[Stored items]
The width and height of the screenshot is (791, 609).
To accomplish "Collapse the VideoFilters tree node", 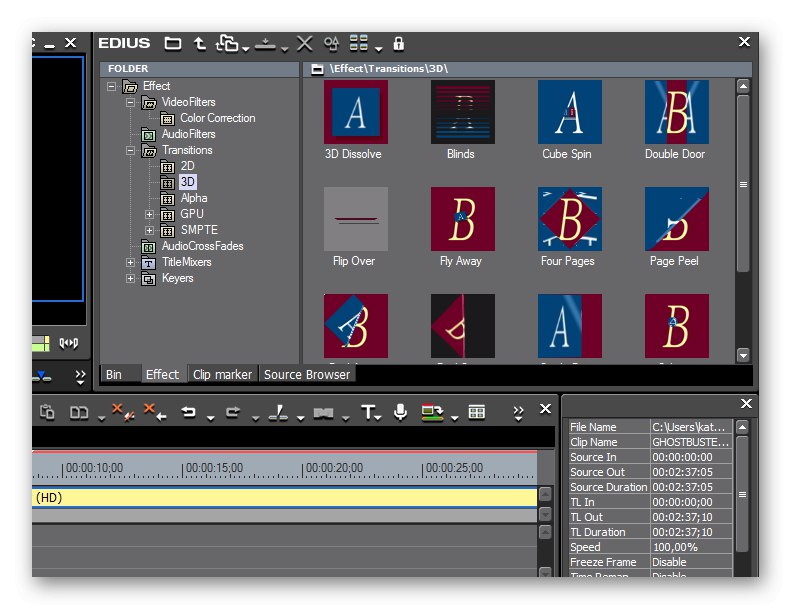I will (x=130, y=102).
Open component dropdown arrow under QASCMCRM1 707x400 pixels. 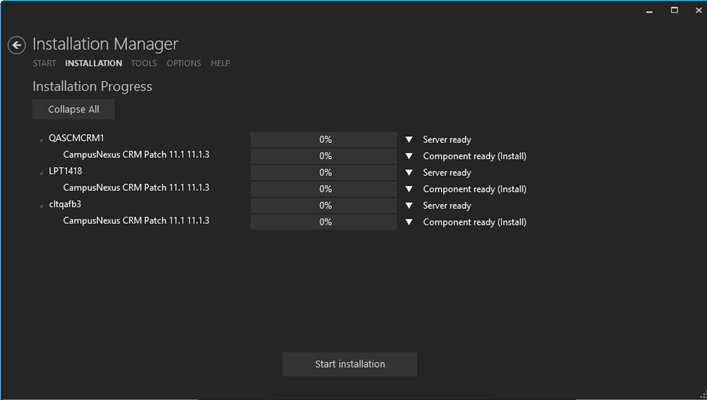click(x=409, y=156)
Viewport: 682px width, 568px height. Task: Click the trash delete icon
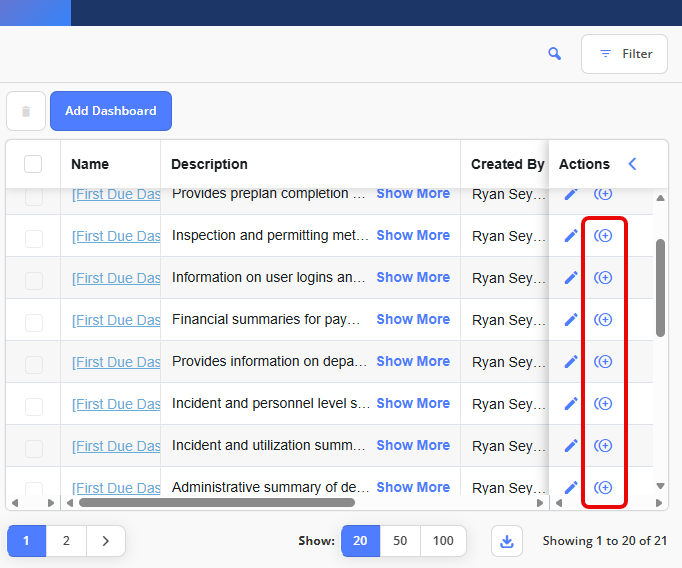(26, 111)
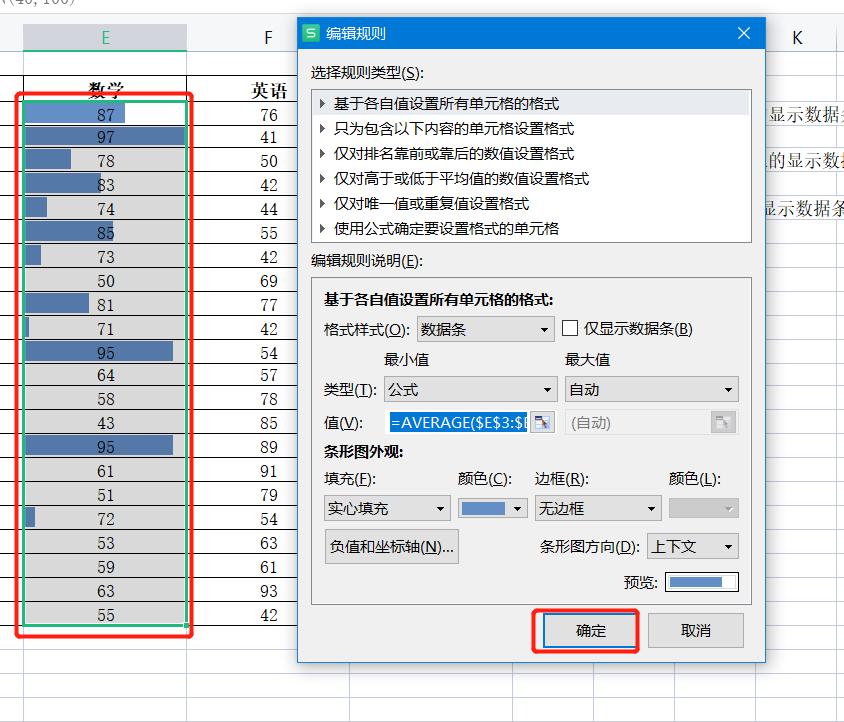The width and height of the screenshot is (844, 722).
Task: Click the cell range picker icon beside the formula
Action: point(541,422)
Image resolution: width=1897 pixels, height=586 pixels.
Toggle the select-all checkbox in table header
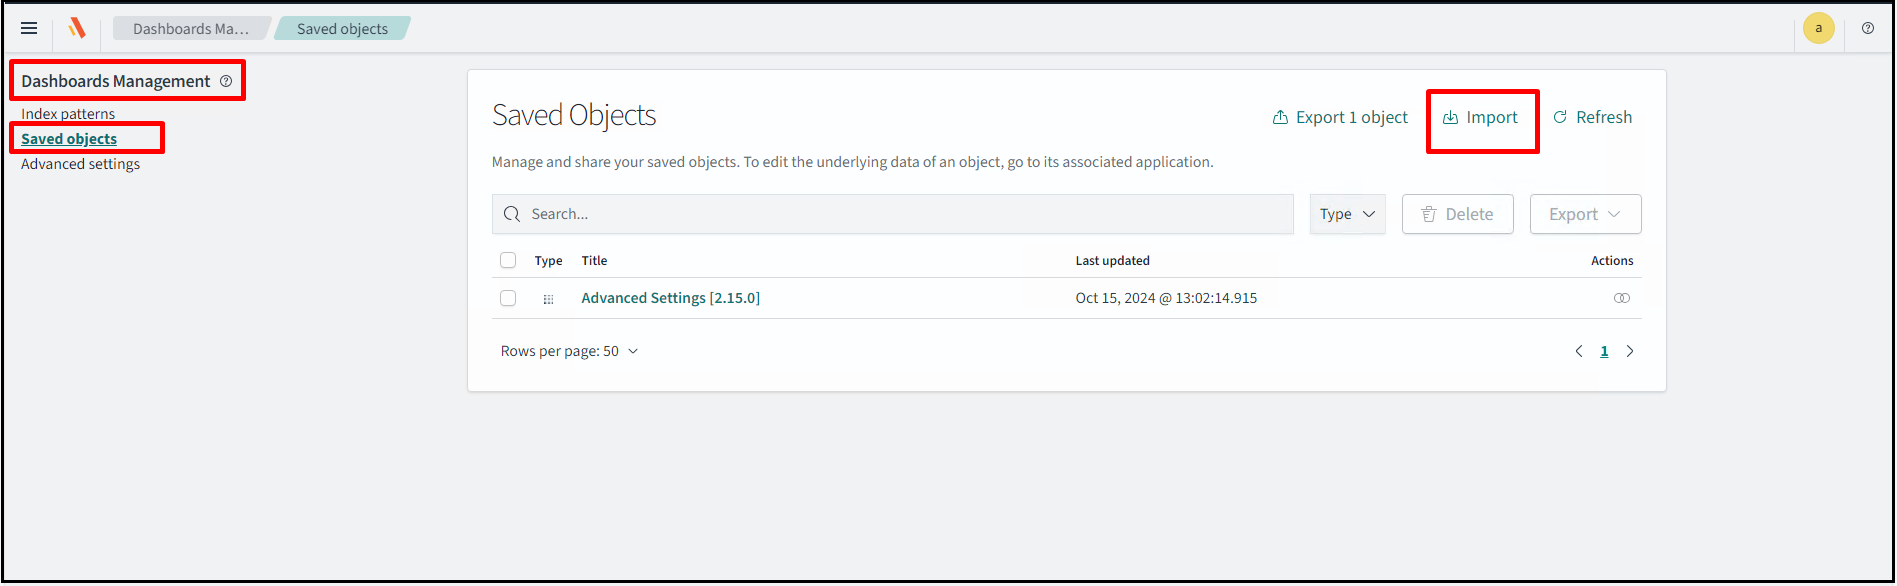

### GIVEN EXERCISE
Turn the stored items, from the line containing "Image resolution: width=1897" through the end of the items, into a Markdown table with the columns No. and Line. Skip blank lines and leave out the pictures.

### TASK OUTPUT
| No. | Line |
|---|---|
| 1 | Image resolution: width=1897 pixels, height=586 pixels. |
| 2 | Toggle the select-all checkbox in table header |